The majority of filming wrapped by the time that Reeves's subsequent project Outcome (2026) began principal photography on March 20, with Ansari noting specifically that scenes for a salsa dancing sequence with Reeves were left to shoot, among the reshoots that Reeves filmed once he was out of his cast. Reeves had wanted to shoot the scenes anyway, but Ansari and the rest of the production insisted on a delay until the actor's knee healed. Daniel Haworth served as editor.

=== Music ===

Carter Burwell was hired to compose the score by August 2024.

== Marketing ==
Aziz Ansari attended the 2024 CinemaCon to promote the film for Lionsgate Films, revealing his creative processes and plot details for the project, and showed attendees a closed-doors look at a trailer for the film. /Films Ryan Scott likened the body-swapping element showcased to "Trading Places (1983) by way of Scrooged (1988)". Writing for Deadline Hollywood, Anthony D'Alessandro and Nancy Tartaglione observed, "It looks hysterical and received a ton of laughs". With the release of the first trailer in late May 2025, Empire and Gizmodo drew parallels to the premise of Reeves playing an angel with his amiable public image, and The A.V. Club wrote that a film titled "Good Fortune" was ironic due to the Murray scandal and strikes befalling Ansari's eventual directorial debut.

== Release ==
Good Fortune was released theatrically by Lionsgate Films in the United States on October 17, 2025. It premiered at the Toronto International Film Festival on September 6, 2025.

The film was released on digital VOD on November 7, 2025, and on DVD, Blu-ray, and 4K UHD on December 7.

== Reception ==
=== Box office ===
In the United States and Canada, Good Fortune was released to 2,990 theaters during its opening weekend. It opened at No. 3, its first of three consecutive weeks in the Top 10 at the domestic box office. As of December 2025, it has grossed $16.5 million in the United States and Canada along with $9.5 million from other territories, generating a worldwide total exceeding $26 million, against a budget of $30 million.

=== Critical response ===
 Metacritic, which uses a weighted average, assigned the film a score of 61 out of 100, based on 38 critics, indicating "generally favorable" reviews. Audiences polled by CinemaScore gave the film an average grade of "B+" on an A+ to F scale.
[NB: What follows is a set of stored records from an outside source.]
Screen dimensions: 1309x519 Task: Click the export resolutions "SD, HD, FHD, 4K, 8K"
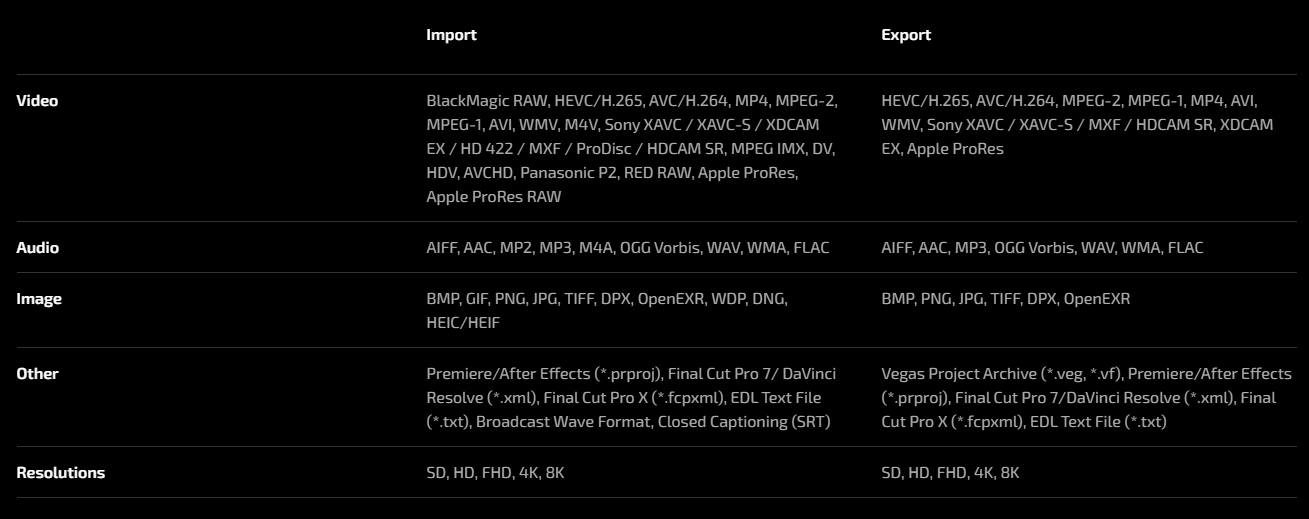950,473
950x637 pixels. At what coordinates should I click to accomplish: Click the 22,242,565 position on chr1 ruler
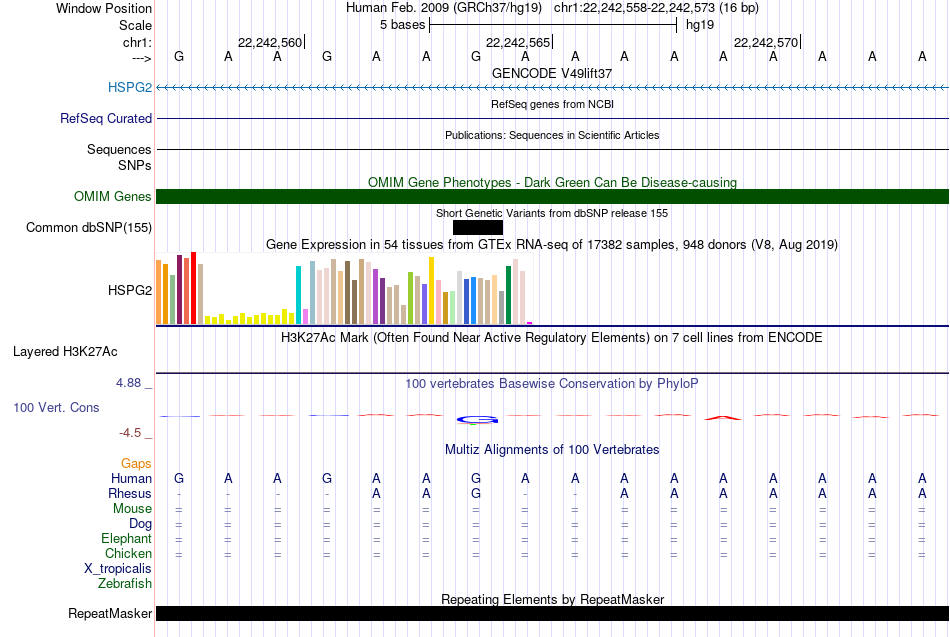point(518,42)
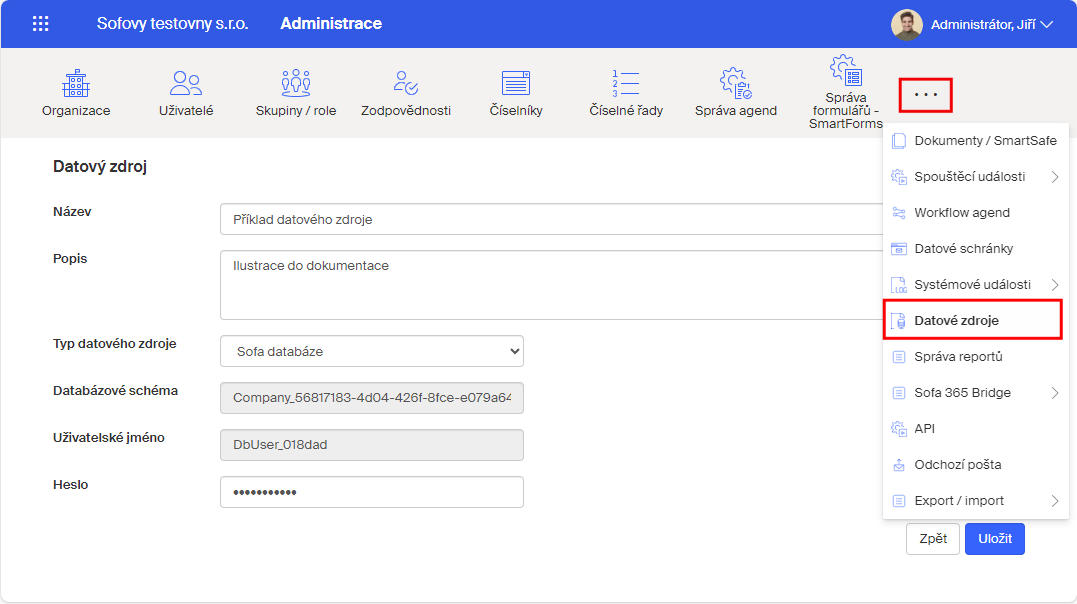
Task: Open the Typ datového zdroje dropdown
Action: 371,351
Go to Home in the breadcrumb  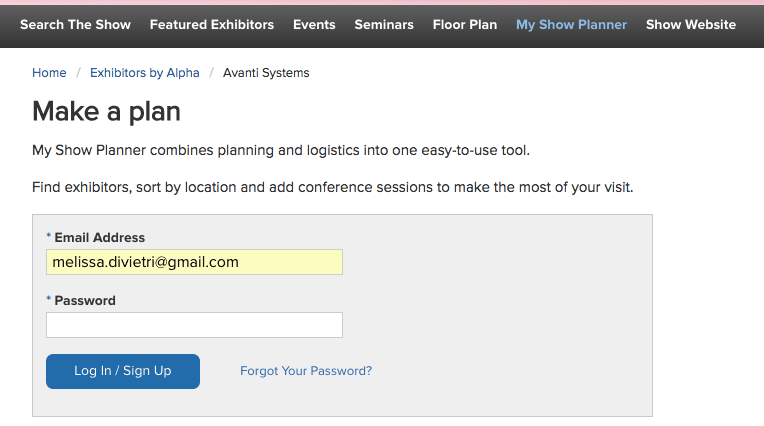49,73
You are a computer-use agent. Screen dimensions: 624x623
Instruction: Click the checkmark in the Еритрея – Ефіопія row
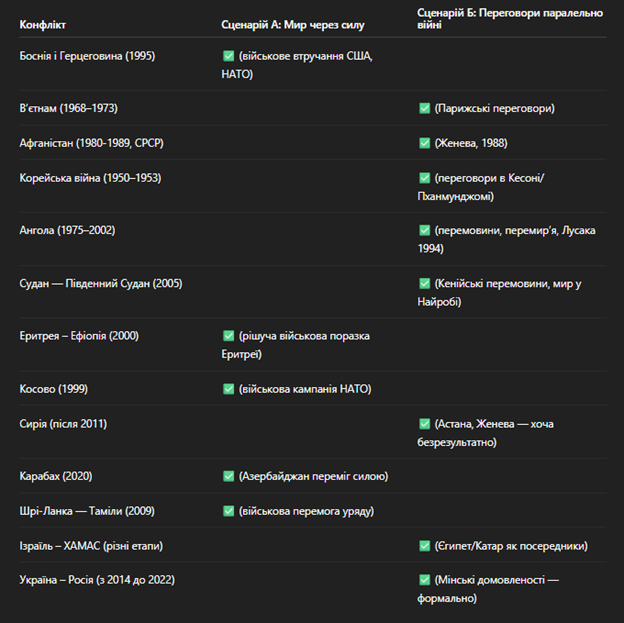pos(228,336)
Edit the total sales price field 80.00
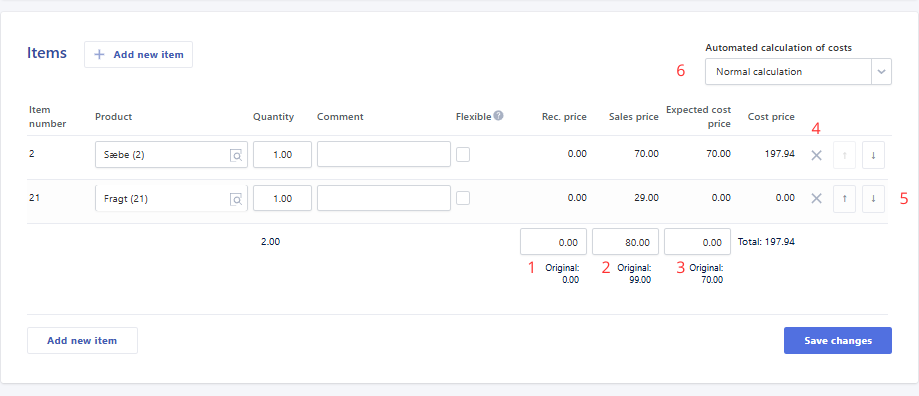 [625, 242]
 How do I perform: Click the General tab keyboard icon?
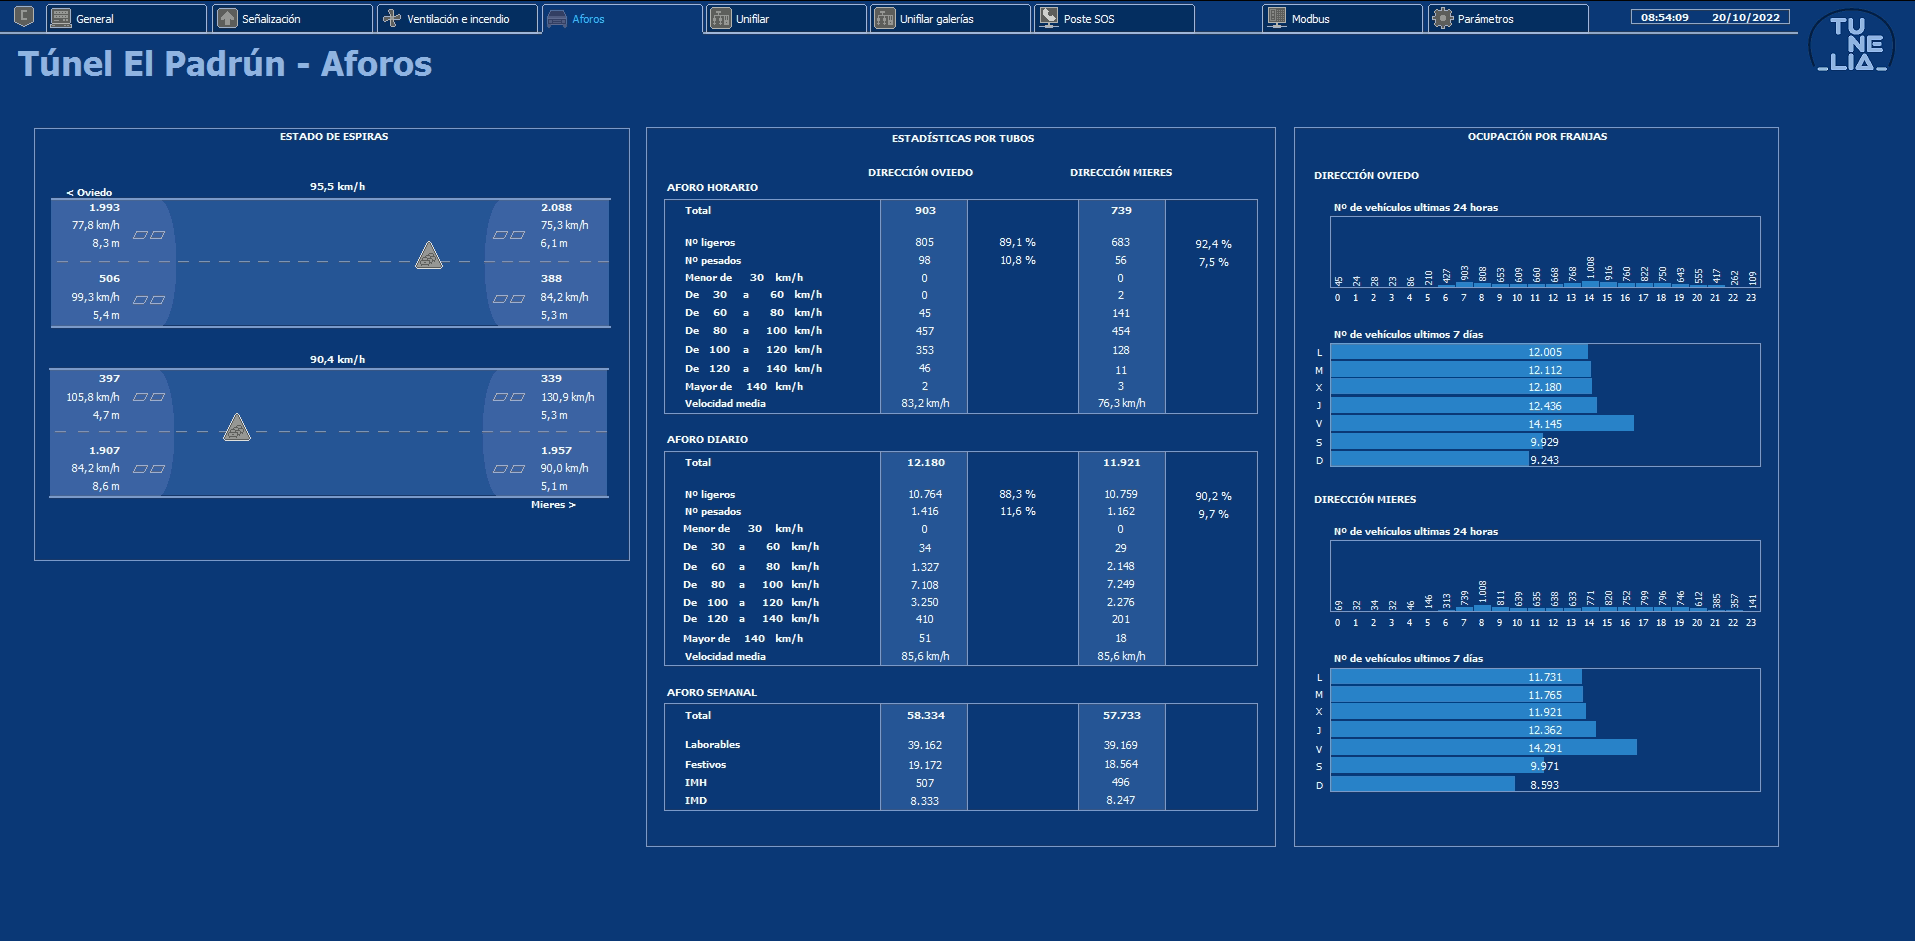point(61,18)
For Deadline Hollywood, Pete Hammond writes that the film "captures the highest and lowest economies of Los Angeles" while discussing the gig economy and "delivering laughs."

=== Accolades ===

Keanu Reeves received a nomination for Best Supporting Actor – Comedy or Musical at the 9th Astra Film Awards. The film was nominated for Best Marketing Campaign at the 4th Astra Creative Arts Awards.